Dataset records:
BEGIN

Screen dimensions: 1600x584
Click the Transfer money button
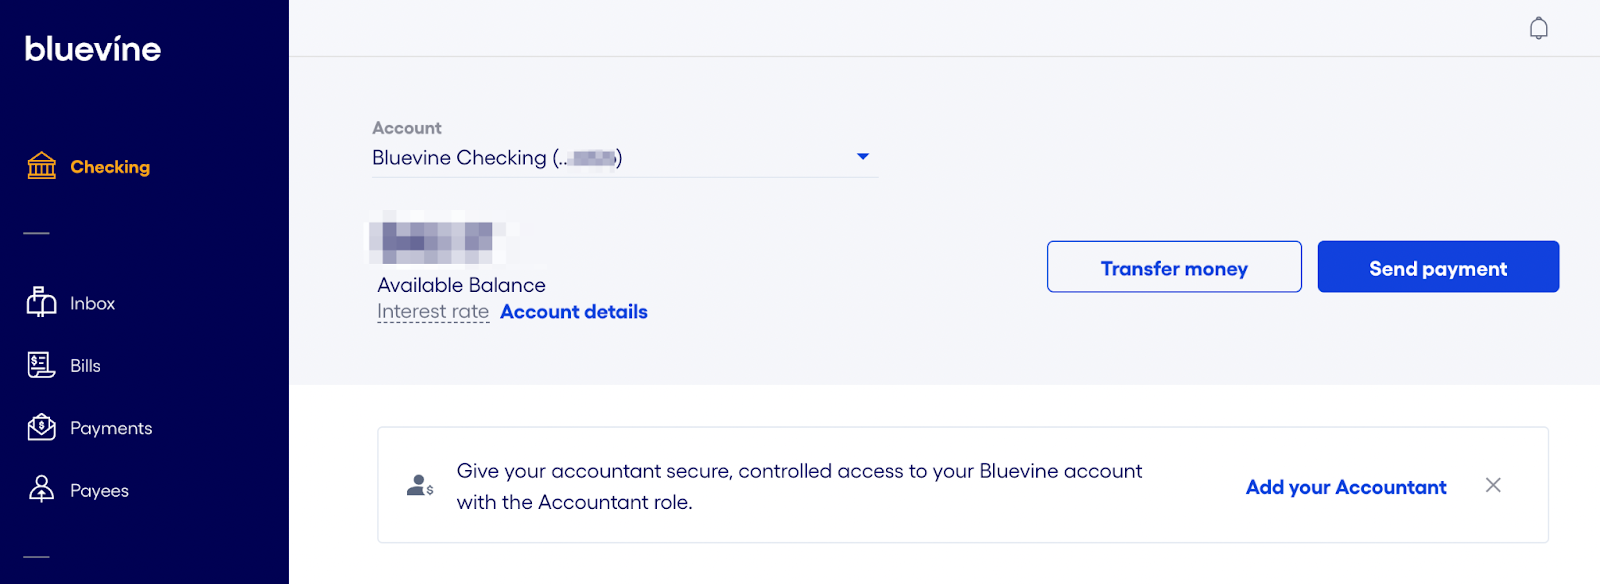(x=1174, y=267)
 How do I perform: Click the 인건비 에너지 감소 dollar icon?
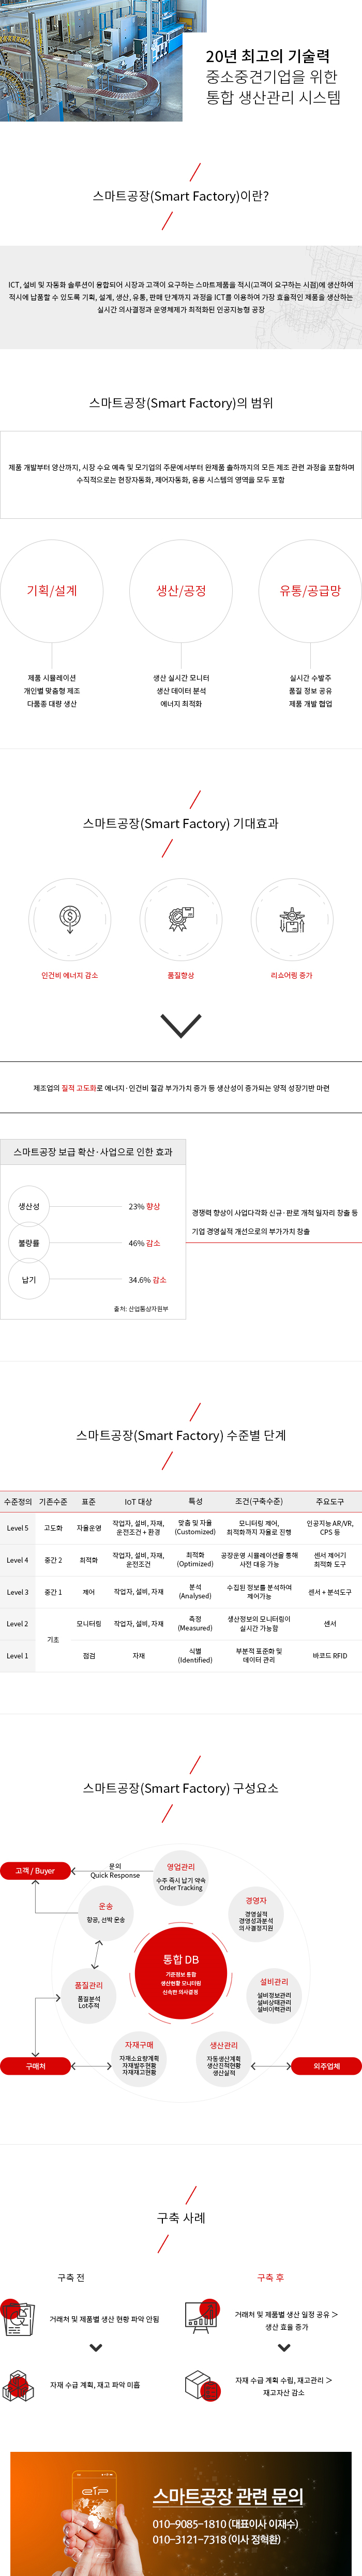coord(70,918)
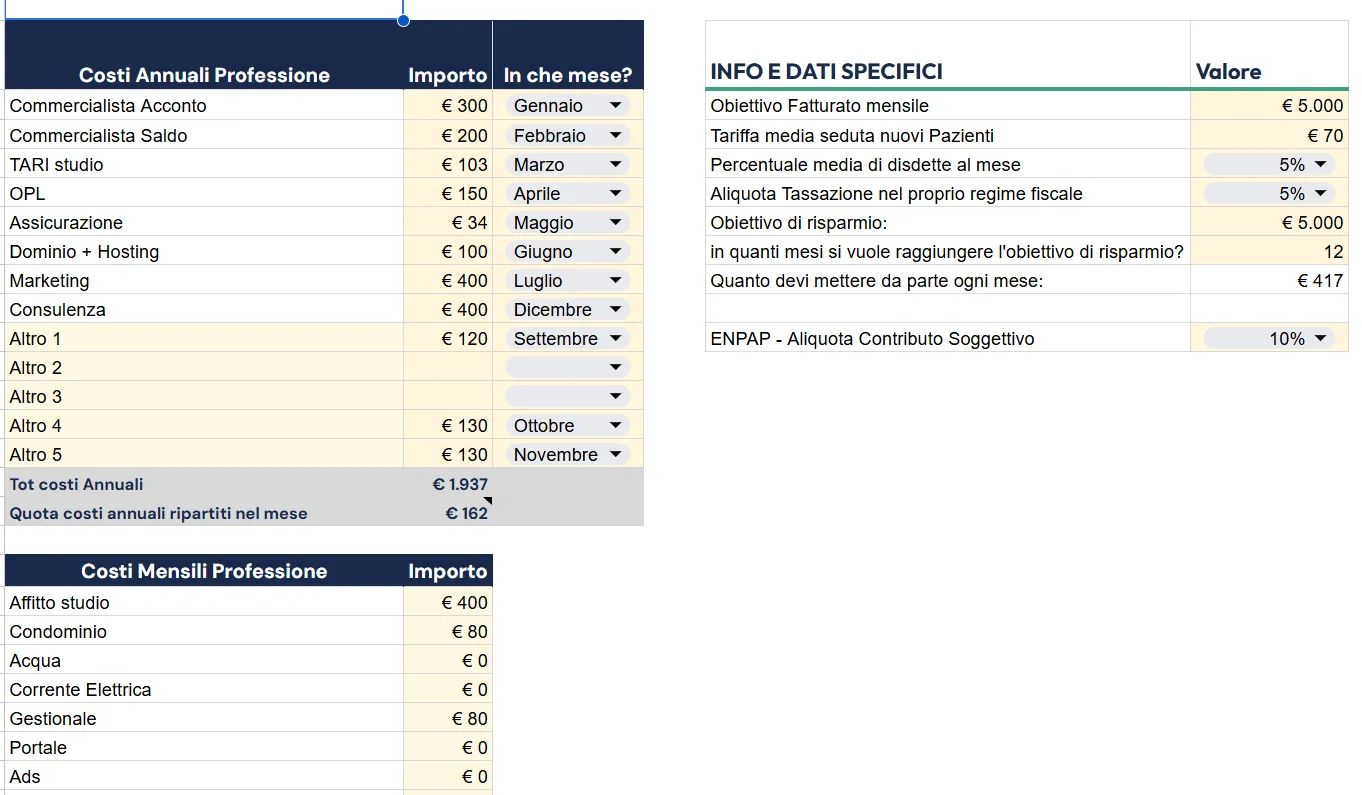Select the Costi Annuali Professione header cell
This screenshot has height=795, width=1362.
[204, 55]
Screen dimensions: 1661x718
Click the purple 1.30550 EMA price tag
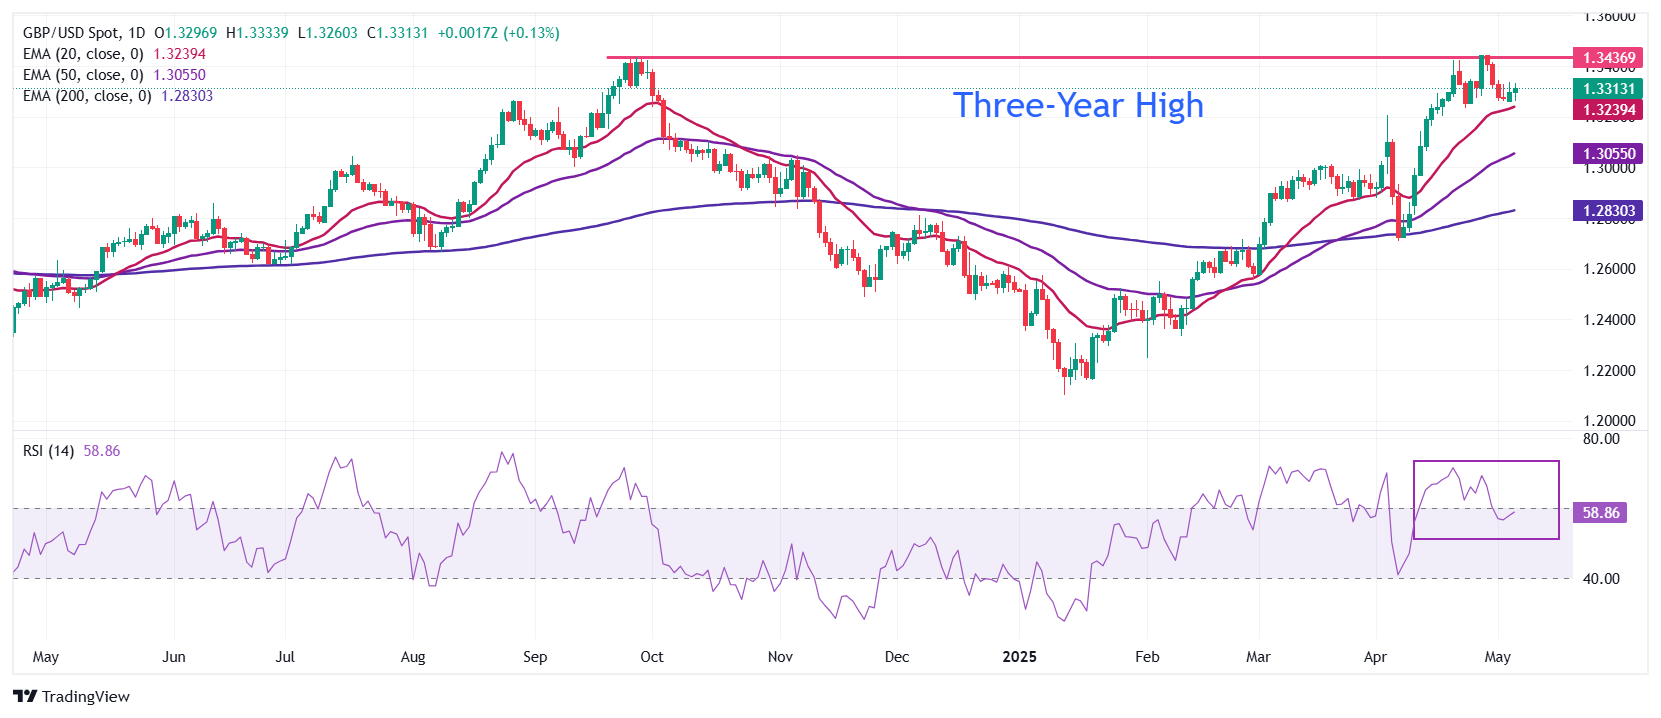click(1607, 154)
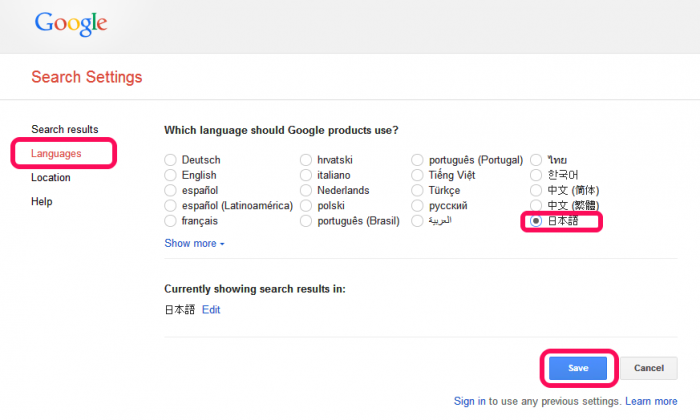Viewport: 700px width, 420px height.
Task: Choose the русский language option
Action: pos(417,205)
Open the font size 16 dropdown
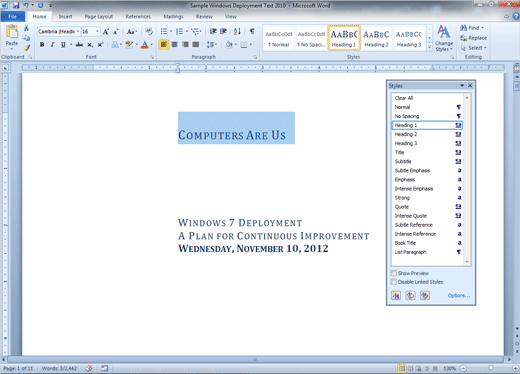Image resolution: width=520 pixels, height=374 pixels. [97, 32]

END

EXERCISE GOAL:
For each line in the records that holds "dimensions", show that line as it stands.

TASK RESULT:
Screen dimensions: 1600x584
Screen dimensions: 1661x718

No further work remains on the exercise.